CAMEROUN,RETRO: QUAND LA DÉBROUILLARDISE DEVIENT LE LOT QUOTIDIEN

beigneteuse130712300.jpgDepuis que Ngongang a perdu son emploi, Tchapdié son épouse, fait bouillir ses marmites grâce à son petit restaurant ( tourne dos) du quartier Brazzaville à Douala au Cameroun. Un commerce de l'informel qui permet malgré tout de faire face aux dépenses de la famille.Il est à peine 6 heures du matin mais, comme à l'accoutumée, les clients commencent déjà à affluer vers le restaurant du coin de la rue. Ce restaurant s'appelle dans le jargon populaire Tourne Dos. Tourne dos par ce que les clients assis sur des bancs, ont le dos tourné vers la rue.

 Chez Madame Tchapdié, il n'y a pas assez de table car les plats dans leur majorité sont à emporter.Assise sur un tabouret, la jeune femme de la trentaine est entourée de plus de 3 grands récipients remplis des beignets et de deux bassines remplies respectivement de sauce, haricots… Elle arbore un sourire avenant.. Munie d'une louche, elle pioche ça et là dans les différents récipients.

 Les plats de beignets haricots accompagnés de la bouillie de mais sont à emporter ou à consommer sur place.
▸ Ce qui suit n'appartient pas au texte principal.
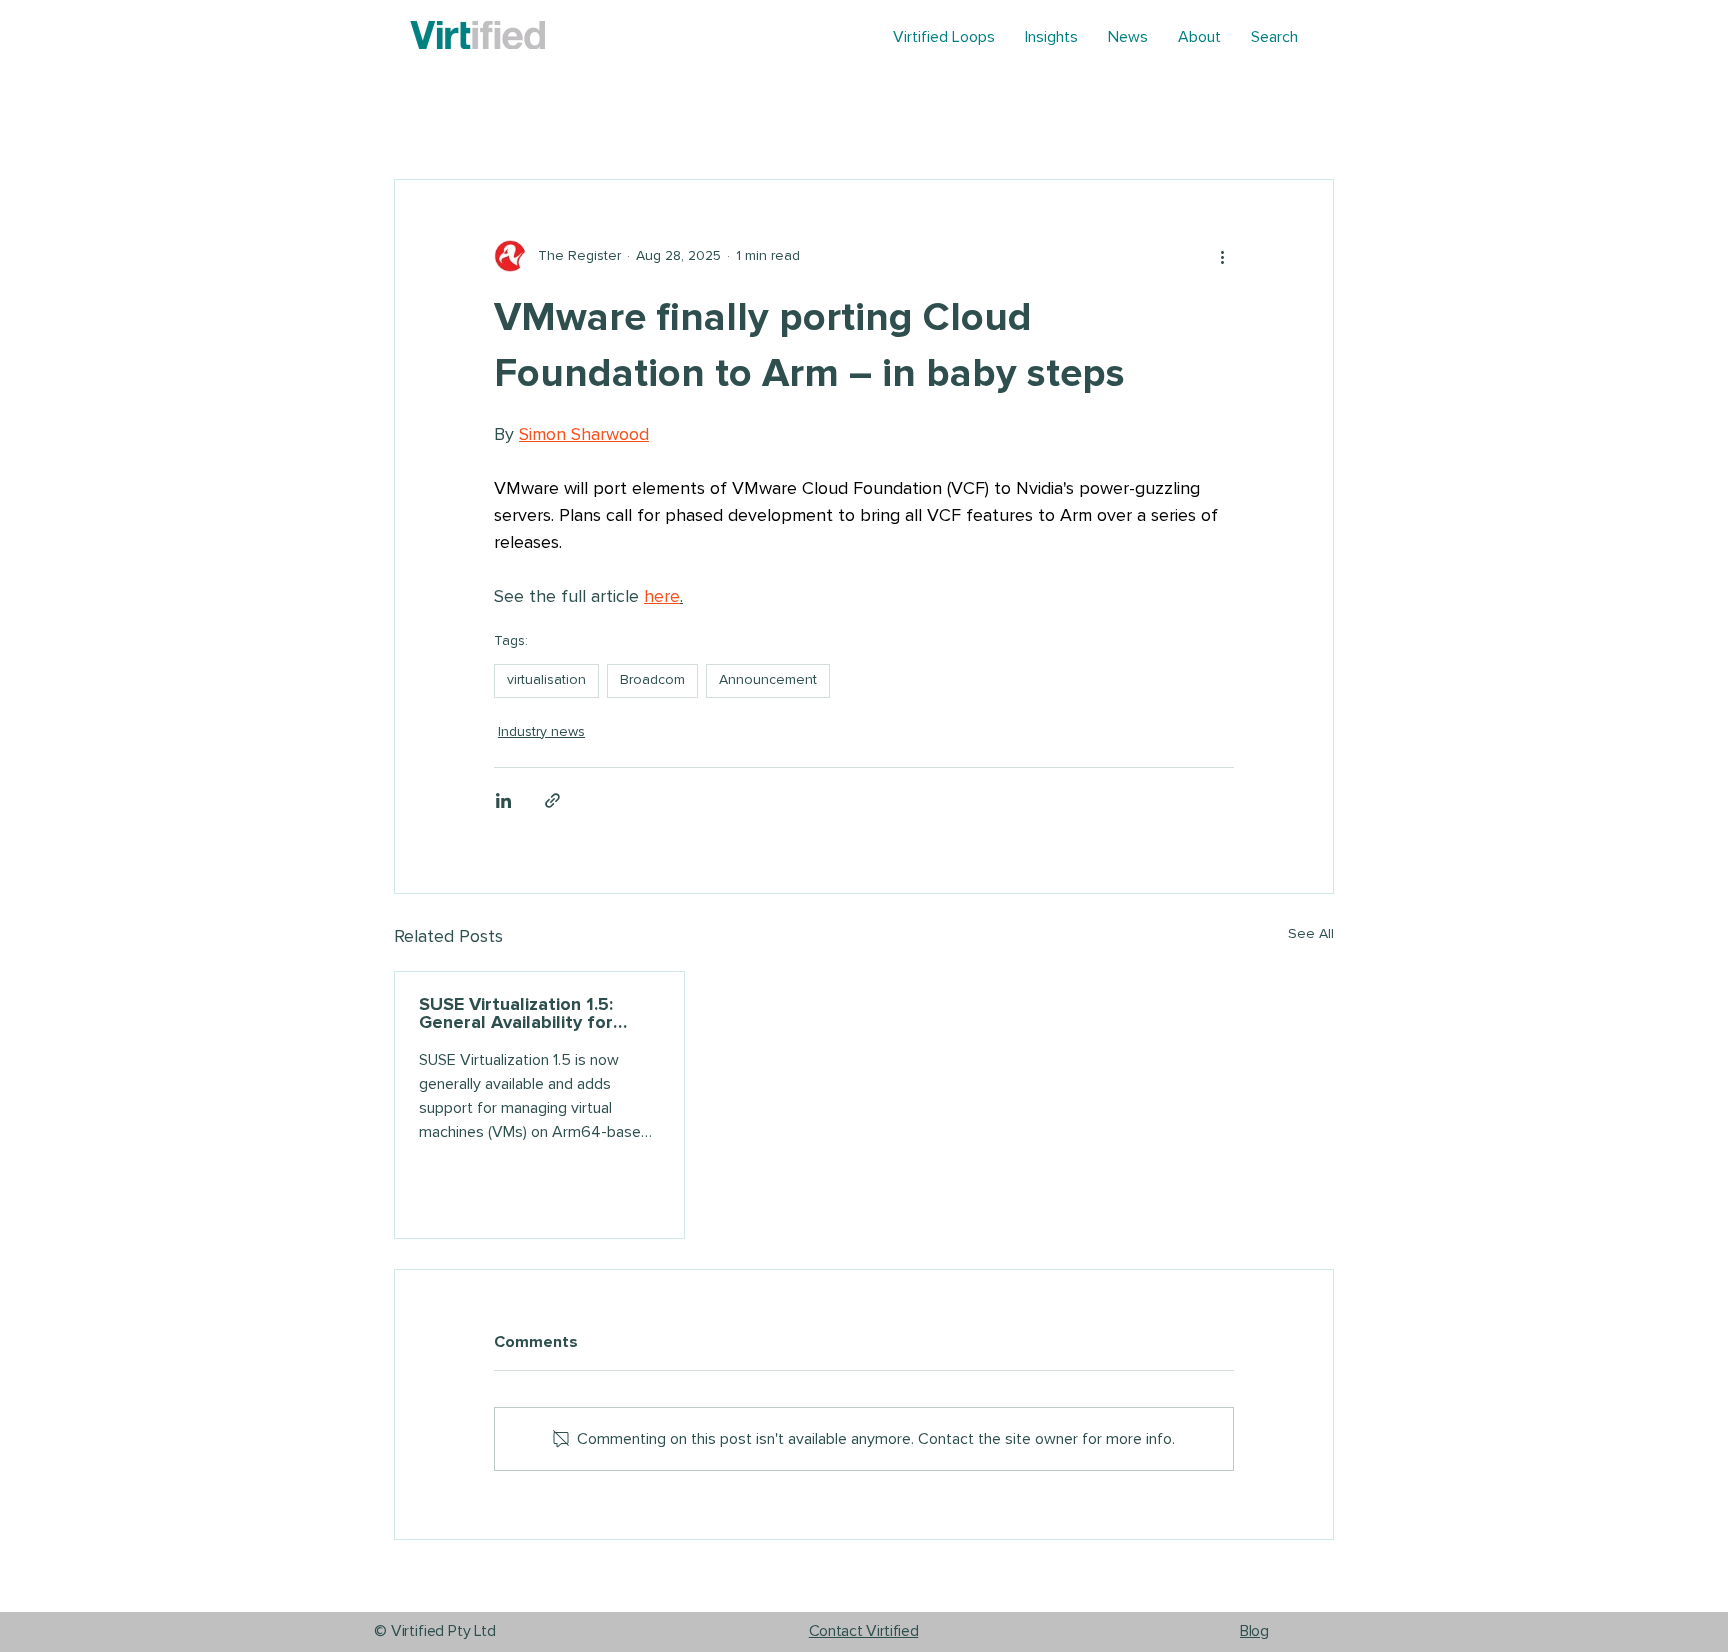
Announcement (768, 680)
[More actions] (1222, 256)
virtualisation (546, 680)
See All (1311, 934)
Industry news (541, 732)
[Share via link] (552, 800)
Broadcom (652, 680)
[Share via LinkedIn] (503, 800)
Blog (1254, 1631)
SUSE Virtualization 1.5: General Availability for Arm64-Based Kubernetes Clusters (529, 1014)
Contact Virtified (864, 1631)
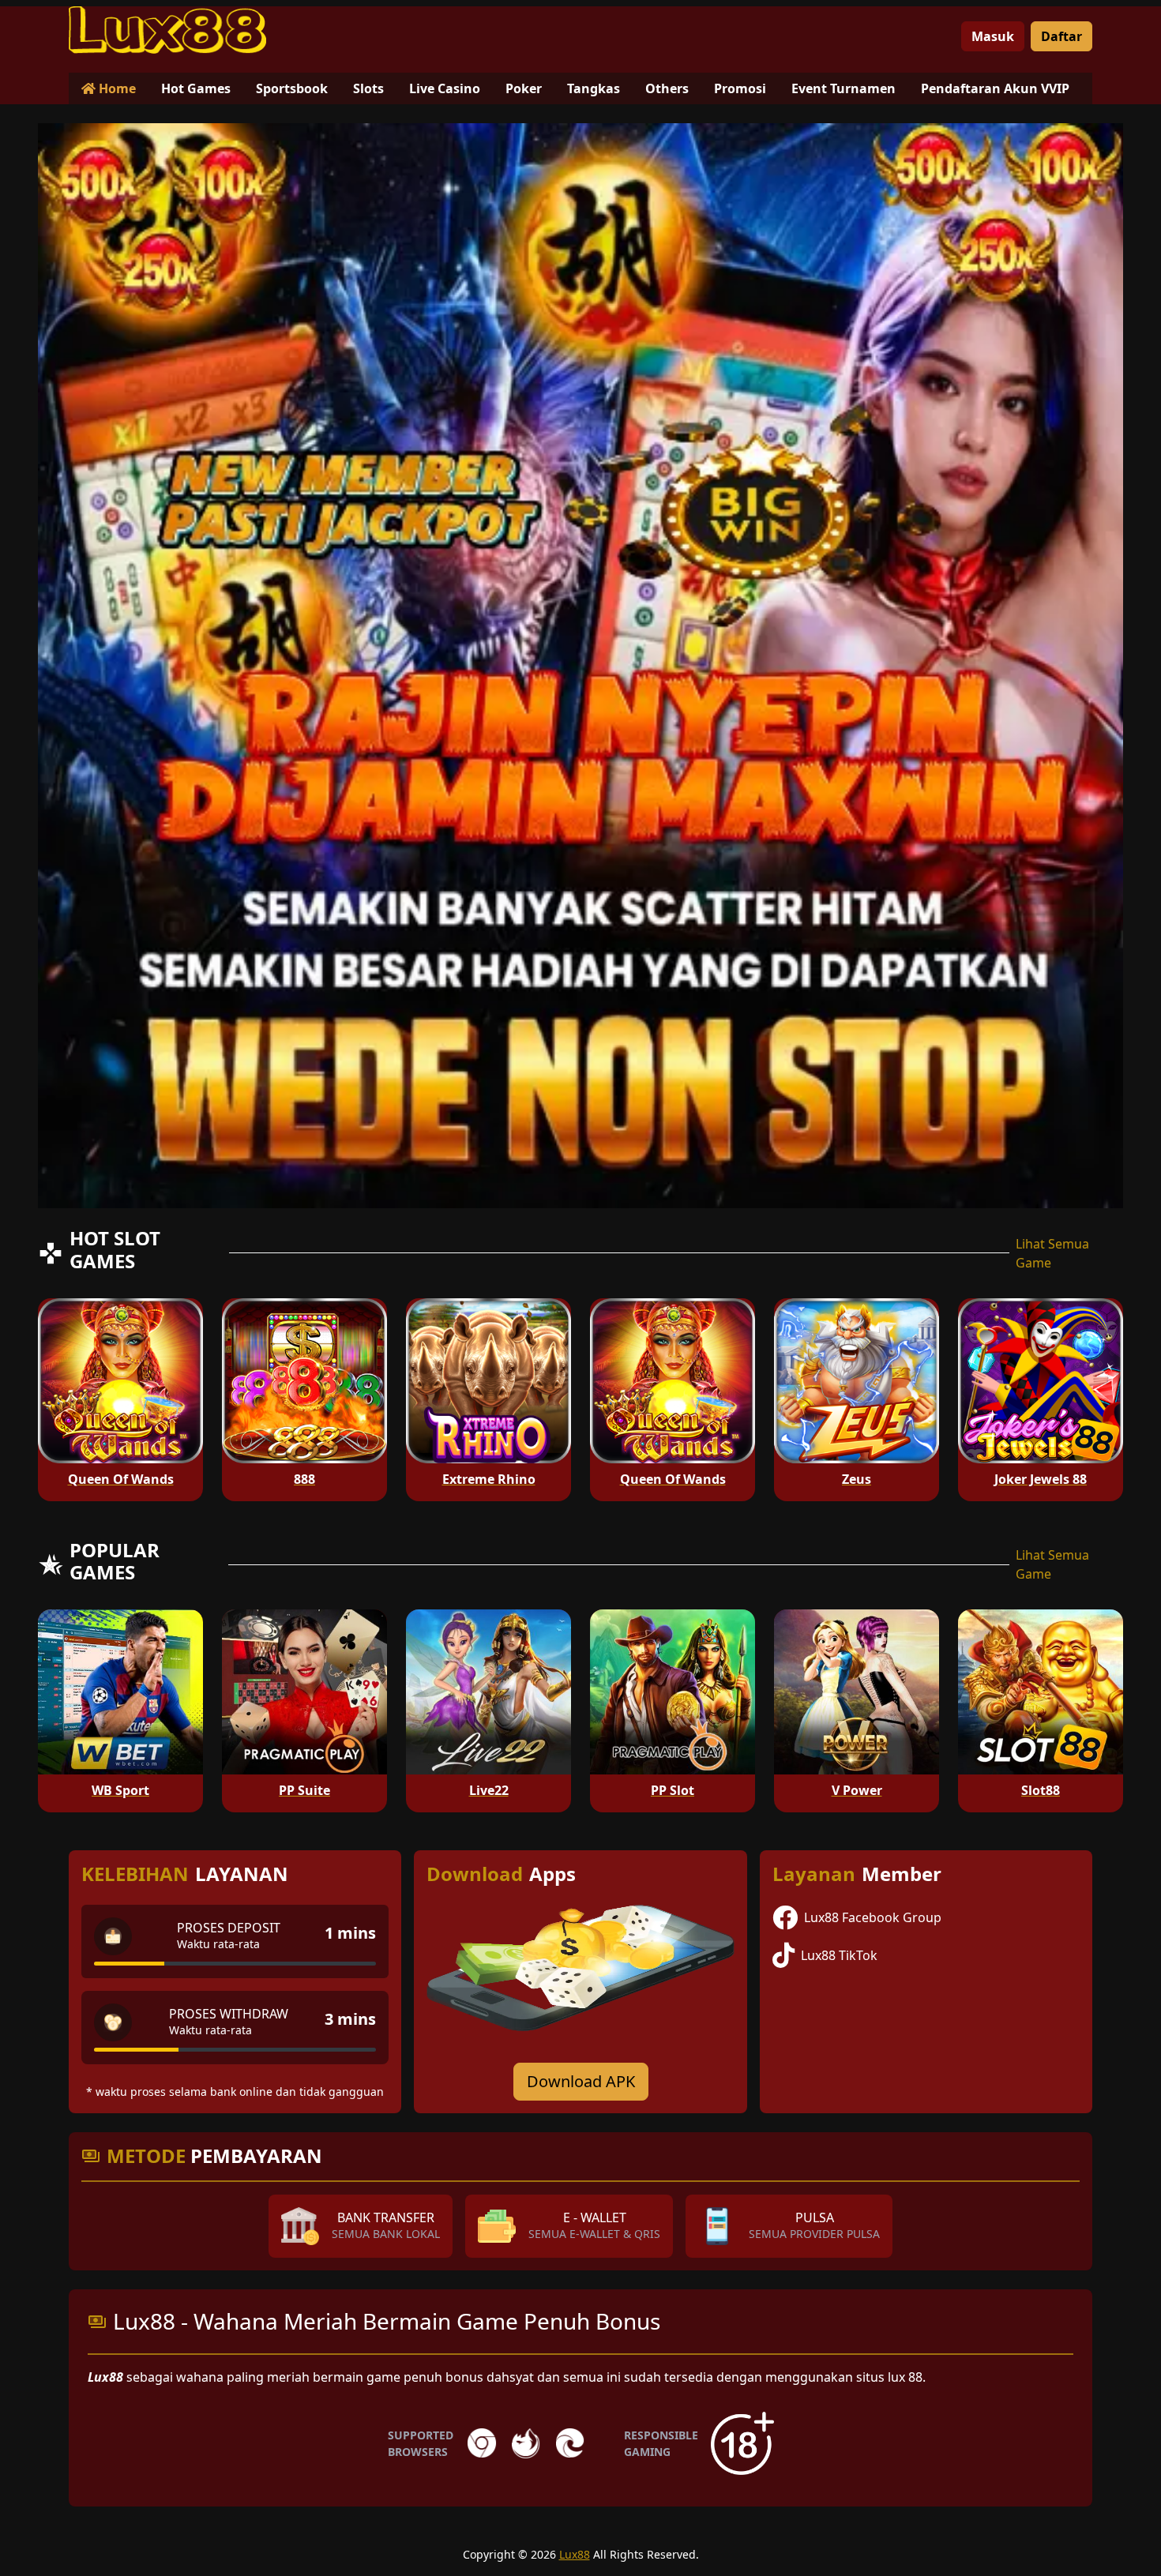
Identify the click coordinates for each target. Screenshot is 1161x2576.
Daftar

Les clients ne semblent pas rares. Du moins si l'on se fonde sur l'affluence d'aujourd'hui. A combien s'élève sa recette journalière, la patronne des lieux ne parvient pas à donner des chiffres précis.. Questions de confidentialité NDLR

 Il y a quelques années, Ngongang son époux avait été licencié de l'entreprise qui l'employait par ce qu'il avait osé réclamer ses arriérés de salaires. Il a donc ainsi perdu son travail. Il a fallu donc nourrir une dizaine de personnes constituant la famille avec les revenus tirés du restaurant. Ngongang n'a toujours pas retrouvé d'emploi. C'est donc le restaurant qui leur permet de payer le loyer et s'occuper de leurs 8 gosses.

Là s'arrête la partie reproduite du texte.